_Data supplied_.
=== Begin Enclosure ===

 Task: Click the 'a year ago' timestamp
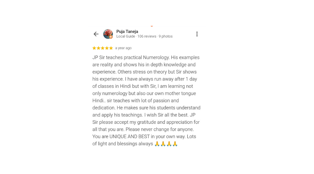(x=123, y=48)

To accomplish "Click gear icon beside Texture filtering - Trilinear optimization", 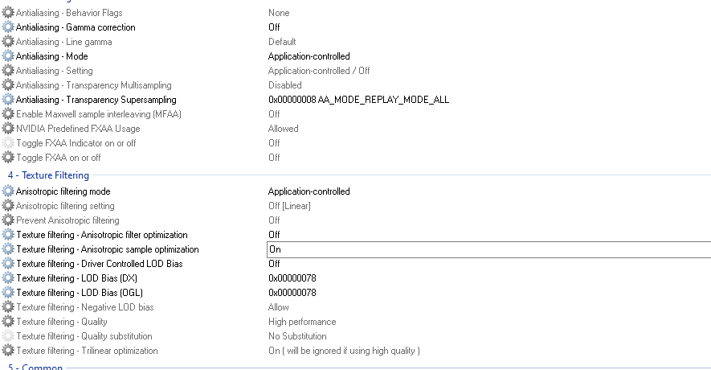I will (x=9, y=351).
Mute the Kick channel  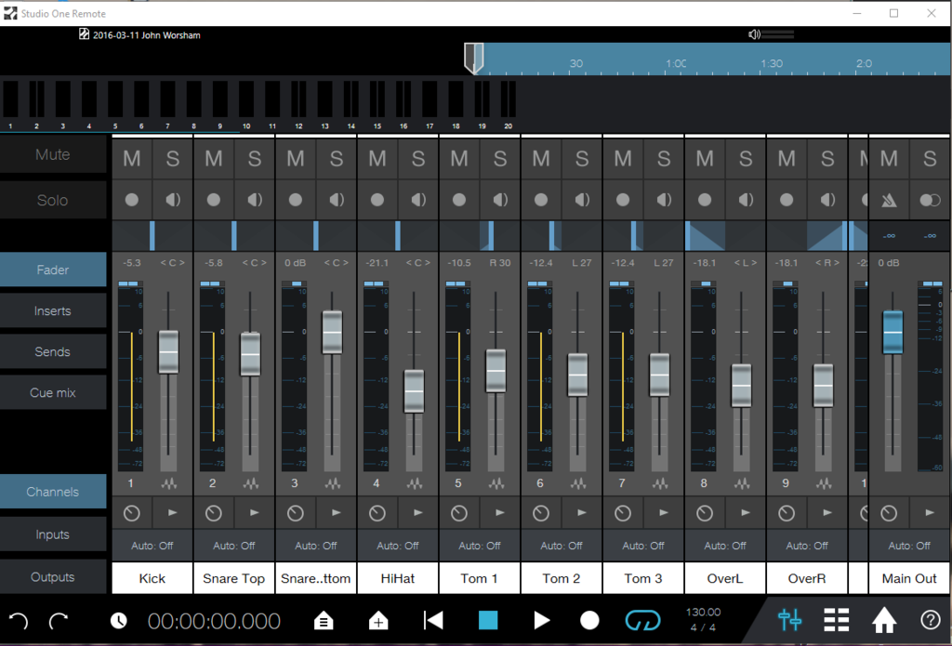(x=132, y=159)
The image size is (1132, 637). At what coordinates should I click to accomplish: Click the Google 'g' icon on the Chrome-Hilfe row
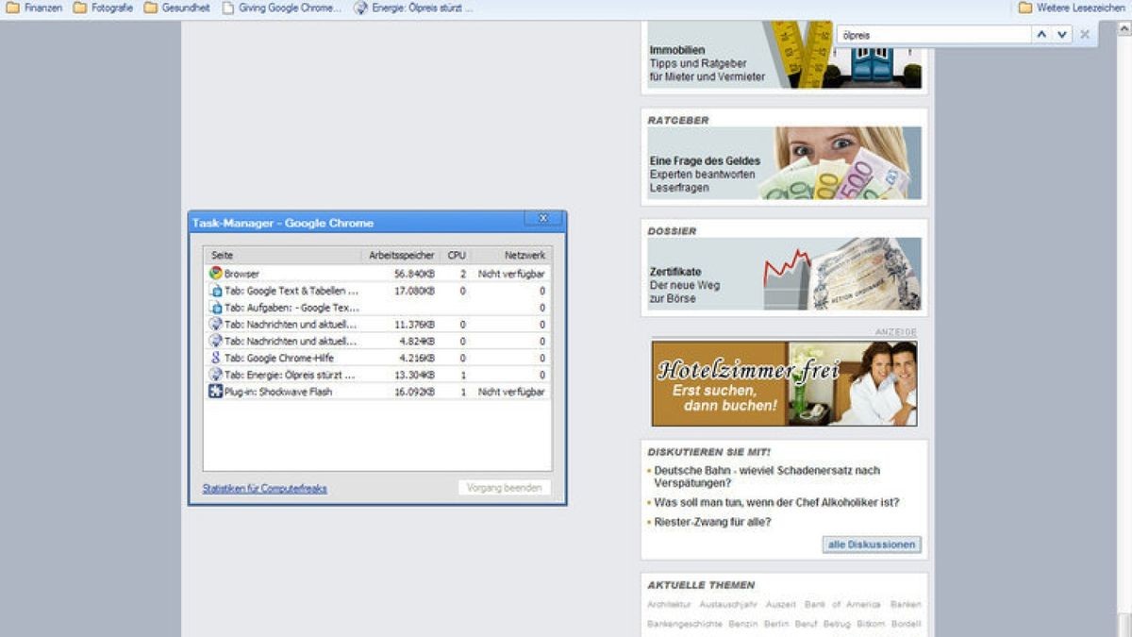coord(215,358)
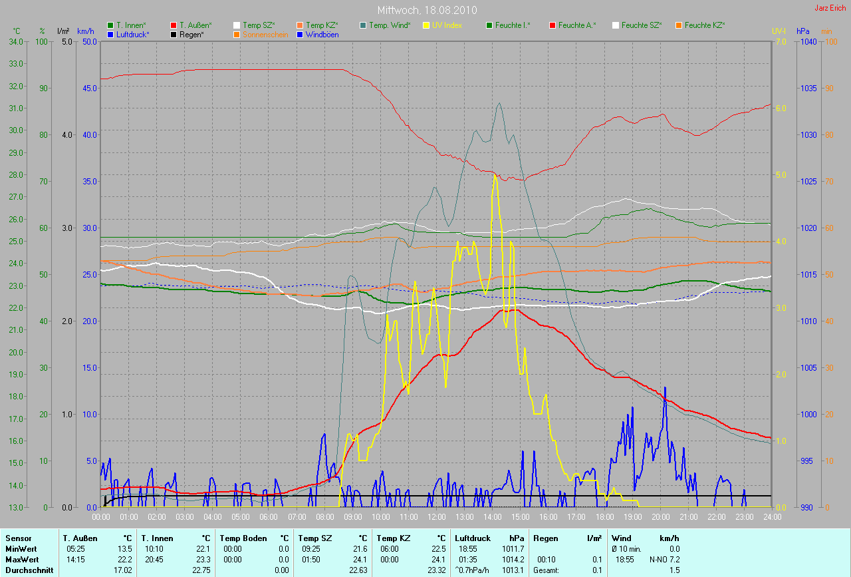Viewport: 851px width, 577px height.
Task: Click the yellow UV Index legend square
Action: tap(426, 25)
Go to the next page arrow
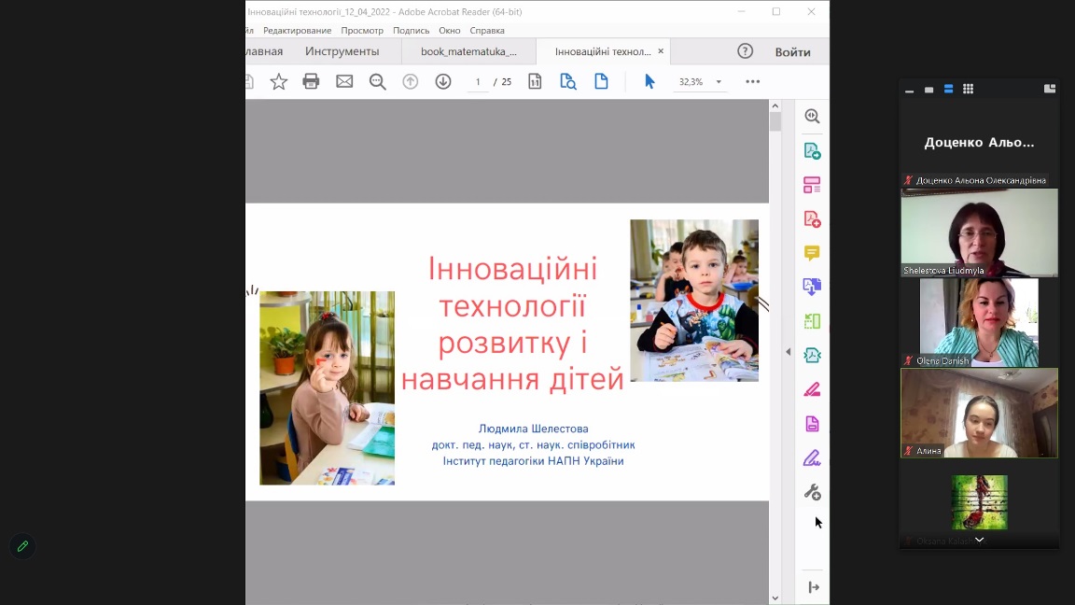The width and height of the screenshot is (1075, 605). (x=443, y=82)
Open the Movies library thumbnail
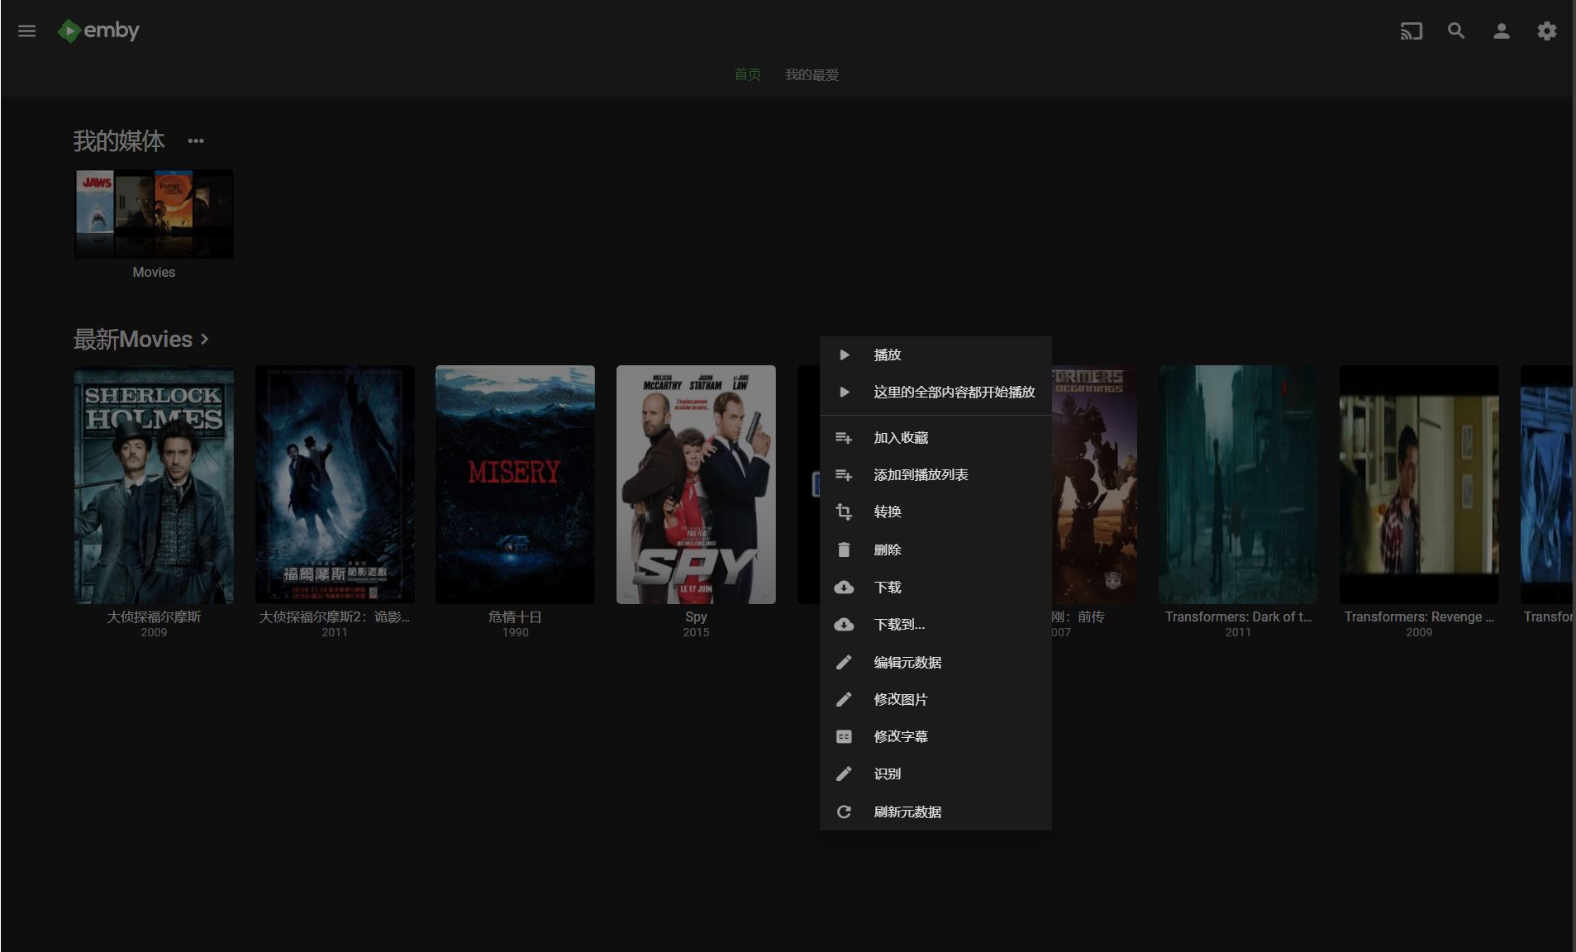The height and width of the screenshot is (952, 1576). [154, 214]
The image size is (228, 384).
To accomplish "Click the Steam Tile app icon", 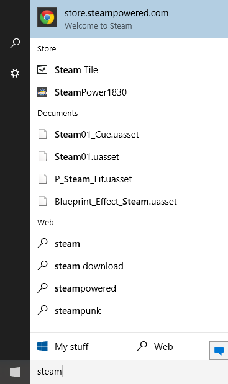I will [42, 69].
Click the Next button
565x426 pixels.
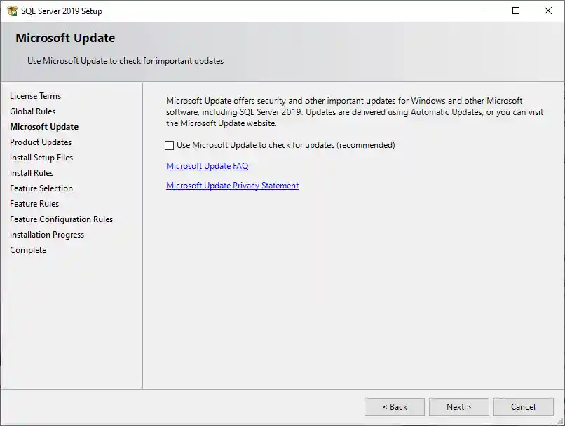(x=458, y=406)
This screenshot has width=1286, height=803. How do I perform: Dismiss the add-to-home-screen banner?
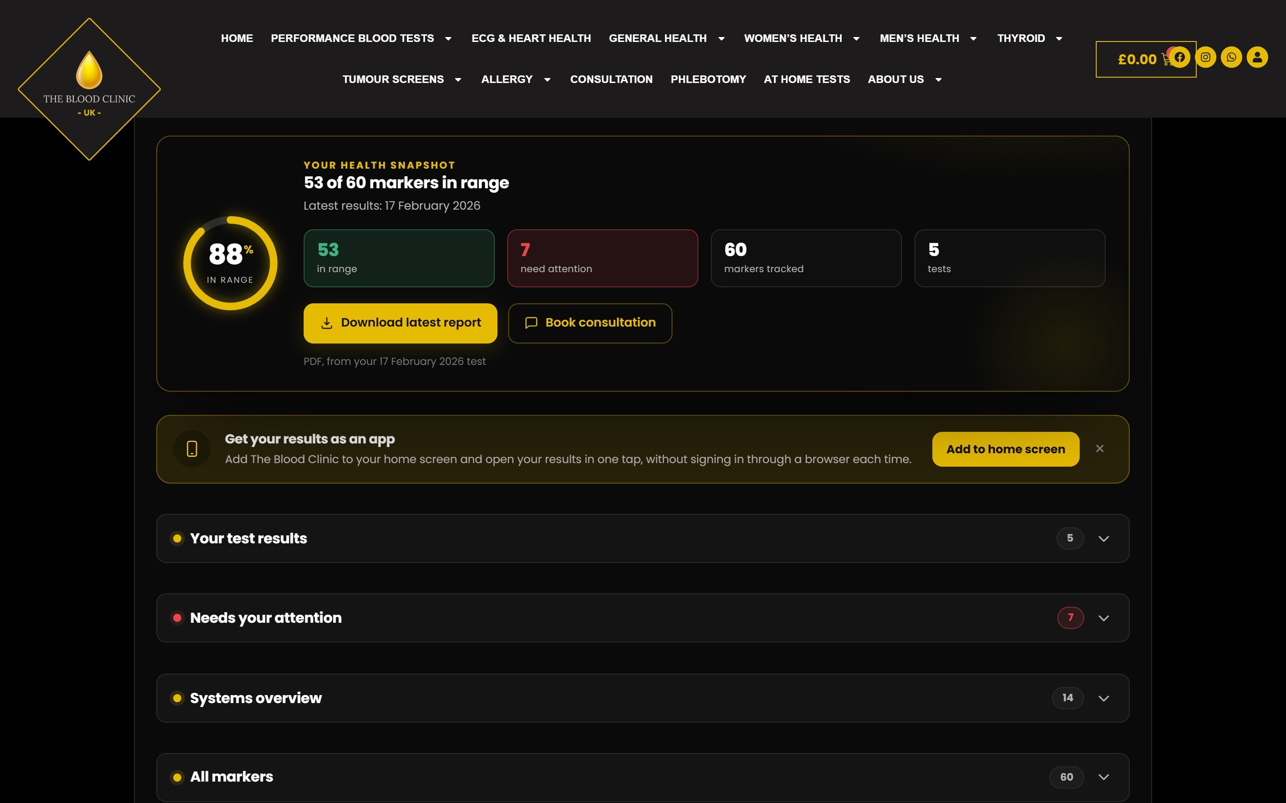pos(1099,449)
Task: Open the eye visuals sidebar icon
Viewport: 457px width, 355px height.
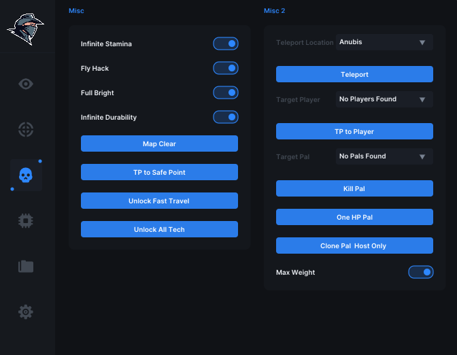Action: tap(26, 84)
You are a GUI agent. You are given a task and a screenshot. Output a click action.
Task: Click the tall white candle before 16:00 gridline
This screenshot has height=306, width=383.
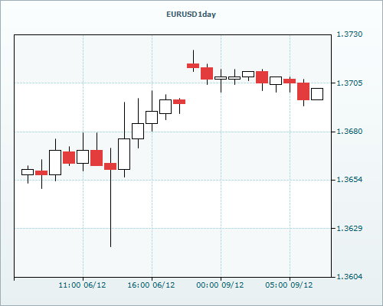[124, 154]
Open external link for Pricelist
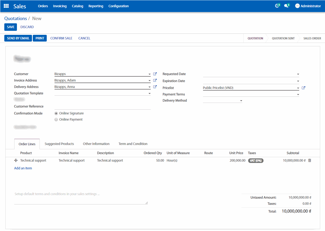This screenshot has width=325, height=231. pos(304,88)
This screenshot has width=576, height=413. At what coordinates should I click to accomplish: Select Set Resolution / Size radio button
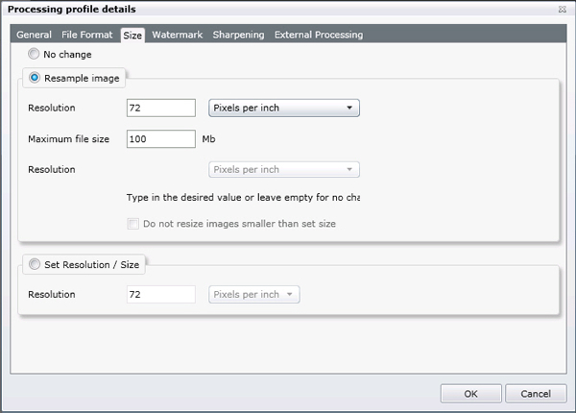pyautogui.click(x=35, y=264)
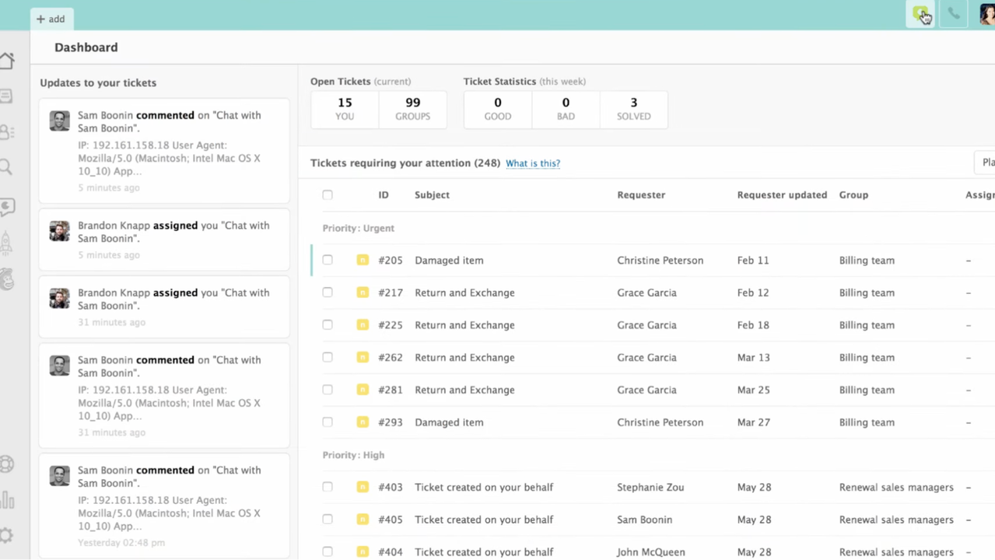Toggle the select-all checkbox in table header
Image resolution: width=995 pixels, height=560 pixels.
pos(328,195)
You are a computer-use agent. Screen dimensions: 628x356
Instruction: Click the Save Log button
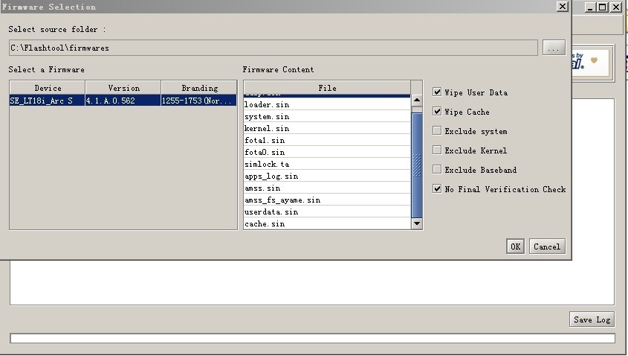pos(592,320)
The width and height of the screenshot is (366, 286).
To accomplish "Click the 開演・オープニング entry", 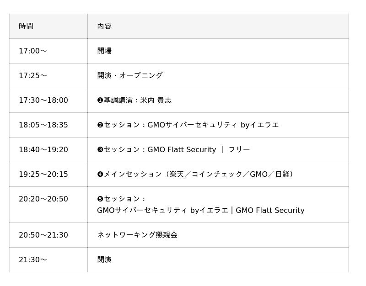I will point(130,75).
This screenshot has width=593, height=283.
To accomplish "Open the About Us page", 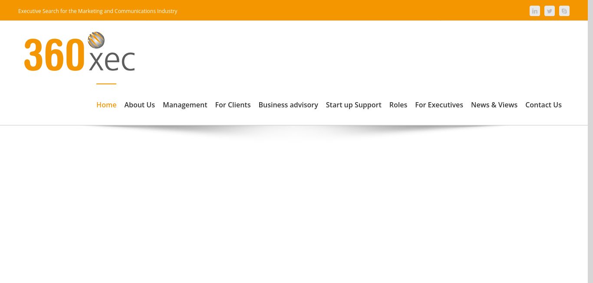I will [x=139, y=105].
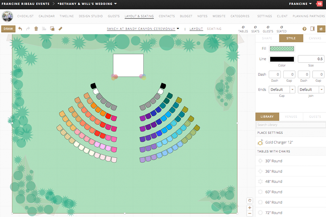Image resolution: width=326 pixels, height=217 pixels.
Task: Click the Search Library input field
Action: click(290, 124)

=== End Enclosure ===

_Assigned task_.
Each line above that contains "agent" must be copied out.

_Answer to this exercise_.
You are a GUI agent. You are given a task and a screenshot. Output a click action.
You are a computer-use agent. Screen dimensions: 628x356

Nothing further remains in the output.